Respondents’ counsel submitted that the appellants failed to establish by their pleading the nexus, connection or line of succession from the purported original owner of the land in dispute (Okereocho) without gap or leakage as required by law.
Respondents’ counsel submitted that the only averment on the appellants connection to Okereocho is as shown in paragraph 5 of the Amended statement of claim as follows:
“5. Both plaintiffs family and defendants family descend from one common ancestor known as and called NWUBANI, NWUBANI had 3 sons namely: Nwogunta, Nkpukpodedeagwu and Akatajite. Okereocho, Akaranta became the father of Umuakaranta, the plaintiffs family. Nwutaranta became the father of Nwamighinna. Okereocho became the father of Dick Okereocho.”
And that in paragraph 6 of the said Amended statement of claim, the appellants pleaded as follows:
“6. Nkpukpodedeogwu begot 2 sons – Akara and Nwankwo. Akara was the father of Frankline Akara and his family and Nwankwo was the father of Titus Nwankwo family. From Akatajite descended the family of Bebe which is the family of the defendants.”
Respondents’ counsel submitted that they (respondents) debunked the claim of the appellants in paragraph 5 of their Amended statement of Defence as follows:
“5. Paragraph 5 of the Statement of Claim is admitted only to the extent that both plaintiff and the defendants are descendants of Nwubani who begot 3 sons namely Nwogunta, Akatajite and Nkpukudedeogu. The rest of the averments in the said paragraph 5 of the Statement of Claim are false and are denied by the defendants.”
In further answer to the said paragraph 5 the defendants aver as follows:
“(a) Nwogunta had three sons namely, Akara Nwogunta, Nwankwo Nwogunta, and Akaranta.

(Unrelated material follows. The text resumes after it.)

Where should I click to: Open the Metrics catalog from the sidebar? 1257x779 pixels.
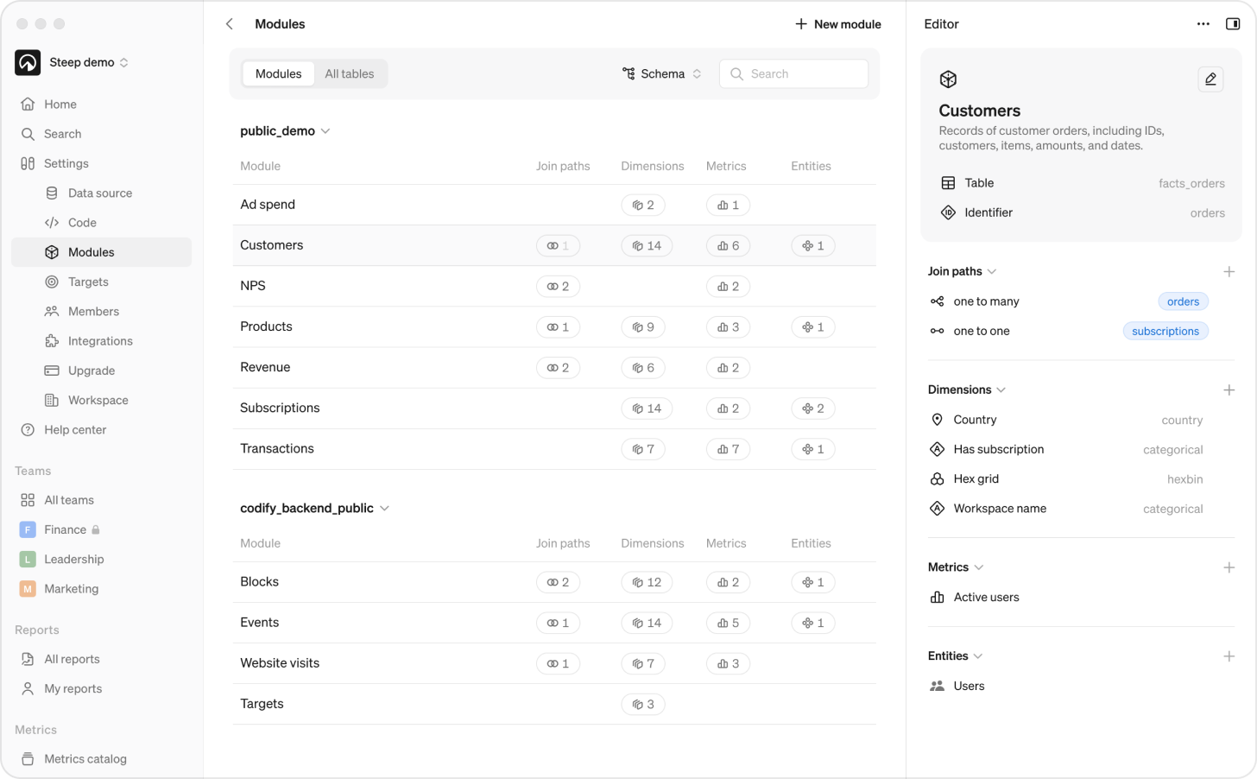click(x=84, y=758)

(b) Okereocho was not the son of Nwogunta, rather he, Okereocho was a native of Ngboji, Otelga in Rivers State who came and settled in Umuibe village and lived with the family of Bebe.
(c) Okereocho in turn was survived by a son named Dick Okereocho who died without an issue.
(d) When Okereocho and his wife Mgbanu died their corpses were carried to their home town Mgboji where they were buried.,
Respondents’ counsel reviewed the evidence of traditional history offered by PW1 and PW3 as follows:
PW1 – “we own common ancestor with the defendants named Ubani. Ubani begot three sons, Nwaogunta, Nkpukpudedeogwu, Akatajite, Ubani is also known as Nwaubani………………………… I am from Akaranta lineage. We are Umu-Ubani family. I knew Dick Okereocho he hailed from our lineage Nwogunta. The defendants are of Akatajite ……., the land in dispute was deforested by Okereocho, the son of Nwogunta. Nwogunta begot Okereocho and Akaranta.”
In relation to the evidence of PW1, respondents’ counsel quickly pointed out that there was no time that the appellants pleaded that Nwogunta begot Okereocho.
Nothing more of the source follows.